In fact, it should be so with all major festivities
of all religions across the faiths, across the adherences, across the societies,
across the countries, across the religions – the way Christmas has become - a
day to cherish humanity – to celebrate the season with the joy of
coming-together – after all, festivities are as much there to give us the
window to put our routine day-to-day life aside and come together to enjoy some
quality, free time, to meet our other ‘self’, to recreate, to socialize – as much
as they are for religious observances – the ‘recreational’ aspect of a festival
and its religious facet.
The recreational aspect, the human psychology of celebrating
festivals, is common to the civilizations, across the religions but the religious
facets create forced and psychological walls to make festivals exclusive to their
respective religions.
Religion is the tool relentlessly used by opinion
leaders, leaders, monarchs, dictators and even elected leaders to divide
humanity into endless chasms, closeting the mindsets to restrict them to see
the logic, to question the doctrines, to feel free to choose the religion, to
freely practice the religion including the right to reject it.
Religion and thus faith is supposed to be intimate to
an individual – the way it is practised and the way one perceives others practising his and other religions.
Sadly it is not so.
The Crusades, the inter-religious wars,
expansionism of empires in the name of religions, exploitation of humanity in
the name of religion – the wars to establish the supremacy of this religion or
that - the practices are as old as the human civilization – and are still deep
rooted to inflict the maximum effect/damage.
And it makes universality of Christmas even more
important.
It is not pushed. It is not forced. It is not about
imposing Christianity. It is, rather, about celebrating the universality of the
‘recreational’ elements of festivals.
It is celebrated in my home. It is celebrated at my
work place. It is celebrated in my neighbourhood. It is celebrated in cities across
India. It is celebrated across countries. It is celebrated even in many Muslim
countries.
And with a youthful spirit, bathed in the joy kids draw
from it, irrespective of what religion says about it.
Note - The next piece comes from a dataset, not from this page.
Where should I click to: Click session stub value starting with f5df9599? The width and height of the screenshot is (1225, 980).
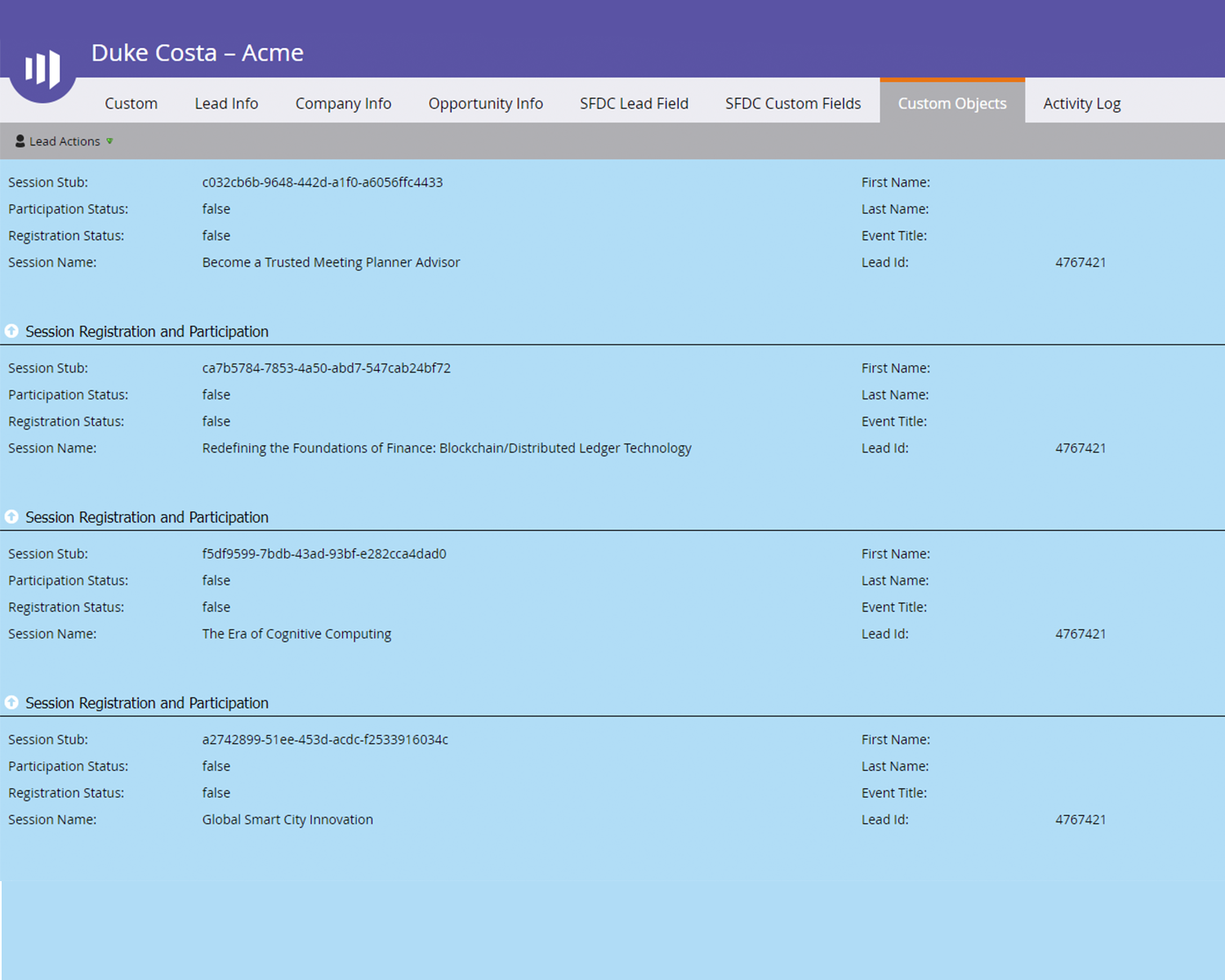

Christmas is now, more or less, a global festival,
sans its religious elements. Yes, for the followers, the religion and its observances
are very much there. But its joy, that is routine human and doesn't require one
to know Christian ideals and Bible Psalms, has transcended spontaneously across
societies, from Christians to non-Christians.
Kids love it. Youngsters love it. Adults love to
live the joy of it. And they don’t do it because of any religious influence or
religious pull. They don’t know about Christmas more than what their textbooks
have told them, yet they live and share the joy of it.
They do it for the joy that its ‘recreational’
aspect brings – holidays, reunion of family and friends, Christmas carols and
music of the season, the rhythm of multitudes with the fair and lights of midnight
Mass and the legend of Santa Claus - and for the season that transitions us to the next
year – the New Year.
Santa Clause has become of every religion. He is
the symbolism of the good, the child, and the innocent in all of us. He, along
with Christmas carols, makes for the spontaneous connect with the non-religious
aspect of Christmas for non-Christians.
Singing, dancing, rhyming, celebrating, enjoying
life, with all coming together – that is the universal appeal of Christmas -
and it doesn't require any religious sanction – even if, ideally, religion has/should have nothing to do if I celebrate Christmas or Eid.